The artist even minted the post as an NFT titled “inferior image,” which eventually sold for more than $42,000 after 28 bids. So yes, the internet accidentally turned a collective misread into a profitable art piece on top of everything else.
Tech investor Marc Andreessen reportedly amplified the experiment heavily as well, helping the discussion spread far beyond typical crypto or NFT communities. At that point, the story stopped being just about Monet or AI art and became something closer to a live psychological case study unfolding online in real time.

The AI Label Did More Work Than The Painting
What makes the experiment fascinating isn’t that people got fooled. Humans misidentify things constantly online. The more interesting part is how dramatically the “AI” label overrode people’s actual visual judgment.
The same painting hanging quietly inside a museum suddenly became “soulless” and “technically flawed” the moment viewers believed artificial intelligence created it. The label itself shaped perception before people even finished looking at the image.
That’s really the uncomfortable takeaway underneath all the memes and embarrassment. Public conversations around AI-generated art increasingly seem driven less by what people actually see and more by what they think they’re supposed to see once AI enters the discussion.
The Debate Around AI Art Is Getting Stranger
The experiment also taps into a growing tension surrounding art, authenticity, and creative value in the AI era. For years, people argued about whether AI-generated art could emotionally resonate the same way human-created work does.
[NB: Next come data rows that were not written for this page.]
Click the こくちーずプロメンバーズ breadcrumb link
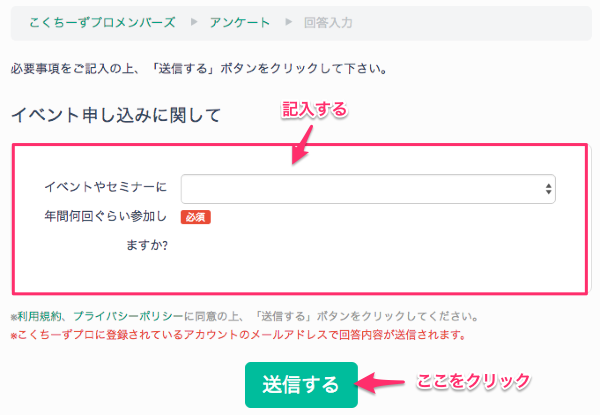Screen dimensions: 600x415 click(102, 21)
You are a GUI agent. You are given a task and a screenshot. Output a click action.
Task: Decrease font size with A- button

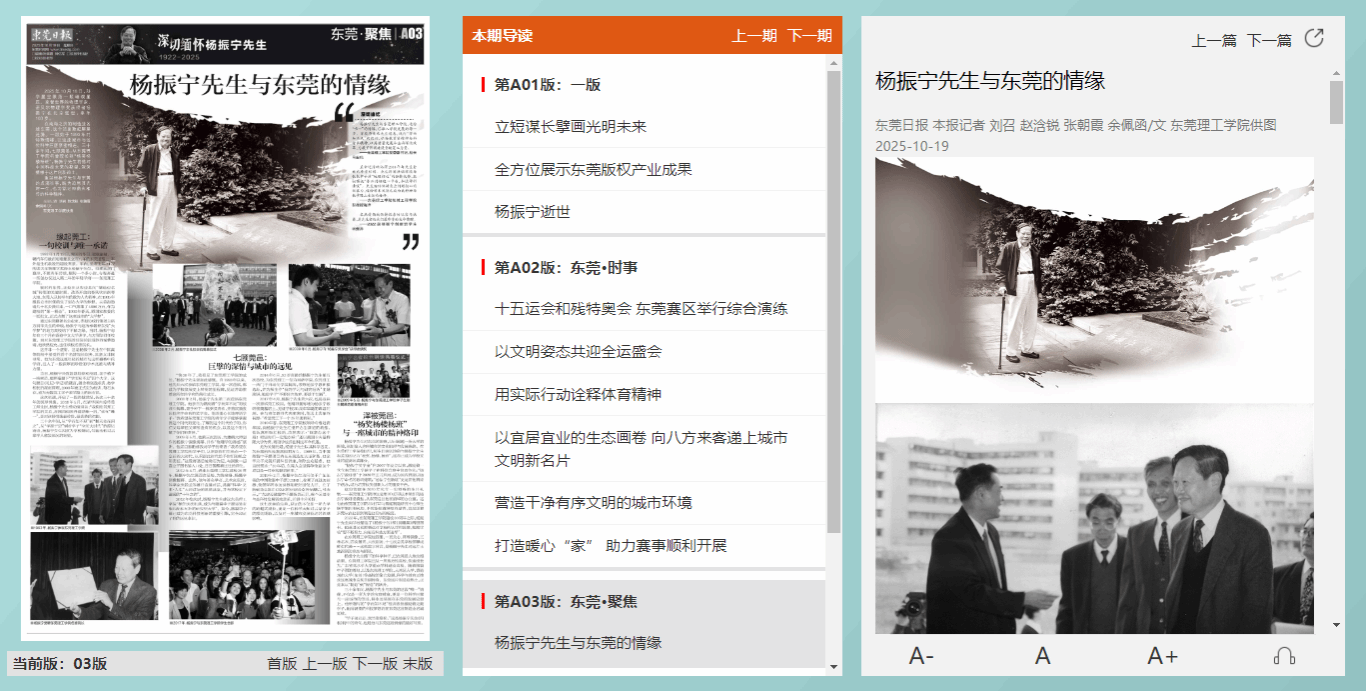pyautogui.click(x=921, y=656)
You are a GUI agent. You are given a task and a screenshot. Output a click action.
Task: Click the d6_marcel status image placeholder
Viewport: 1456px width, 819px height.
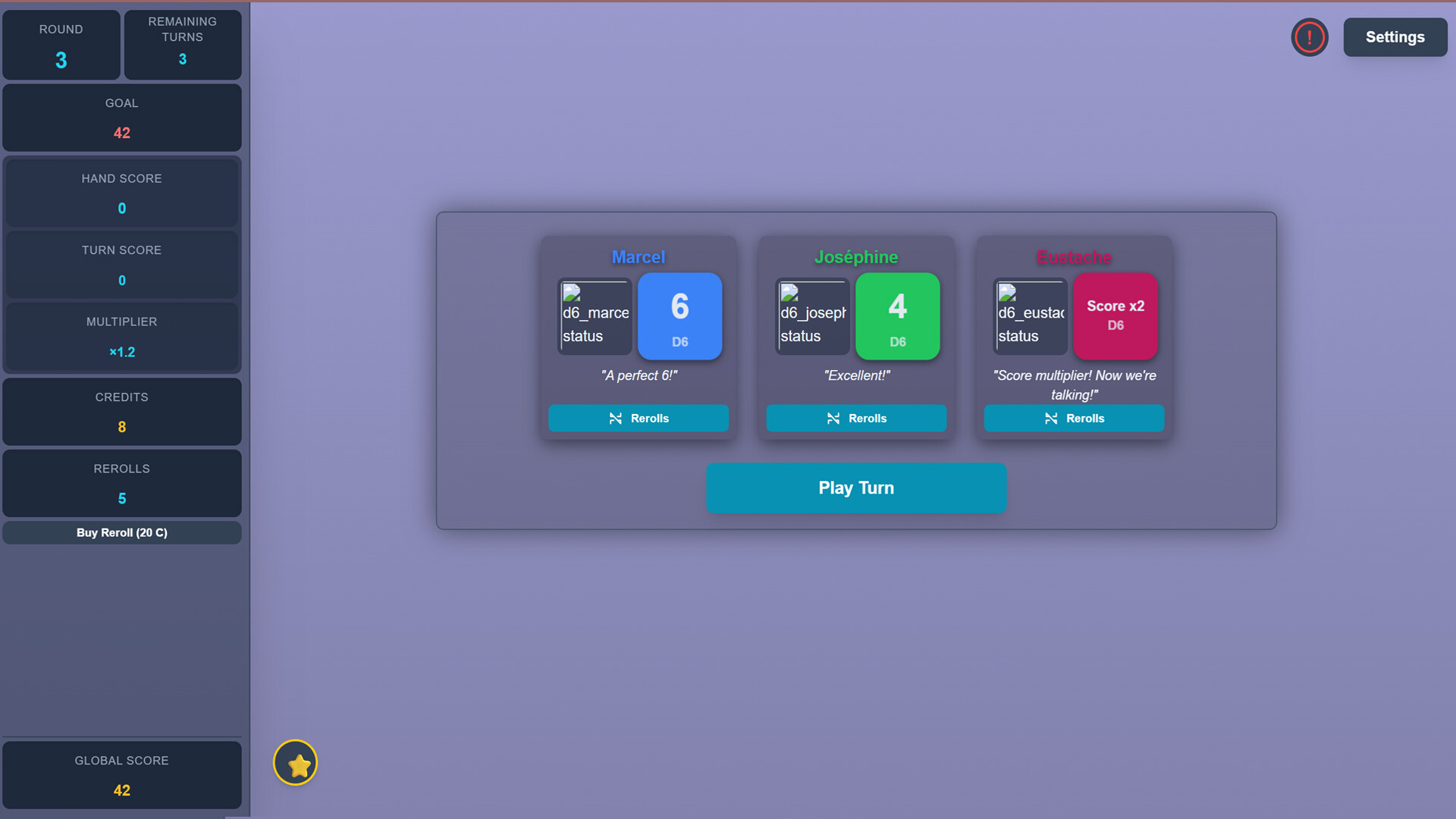pyautogui.click(x=595, y=316)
SHL0MS effectively flipped the entire conversation upside down by showing how quickly people project assumptions onto art once they believe AI was involved.
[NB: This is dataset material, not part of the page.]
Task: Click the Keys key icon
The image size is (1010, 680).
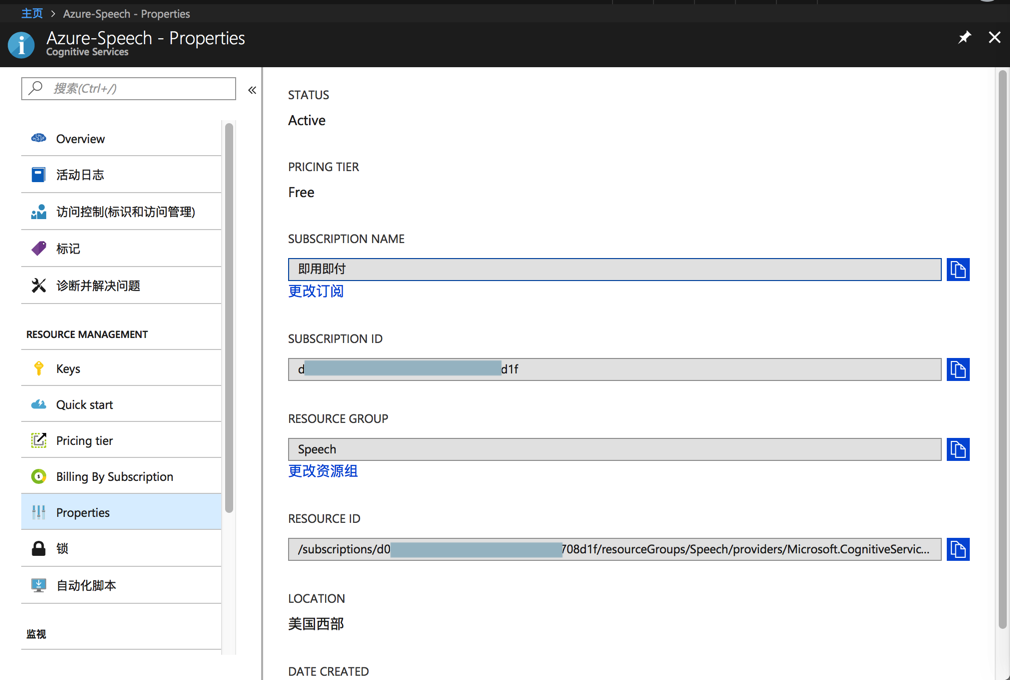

And weirdly enough, the Monet painting itself almost became secondary to the social reaction surrounding it. The performance wasn’t really about proving people are unintelligent. It was about exposing how much context, labels, and cultural narratives now influence perception before the actual artwork even gets processed fully.
At this point, the question may no longer be “what counts as art?” It’s becoming something much stranger: how much of modern artistic judgment is now shaped by framing rather than the art itself.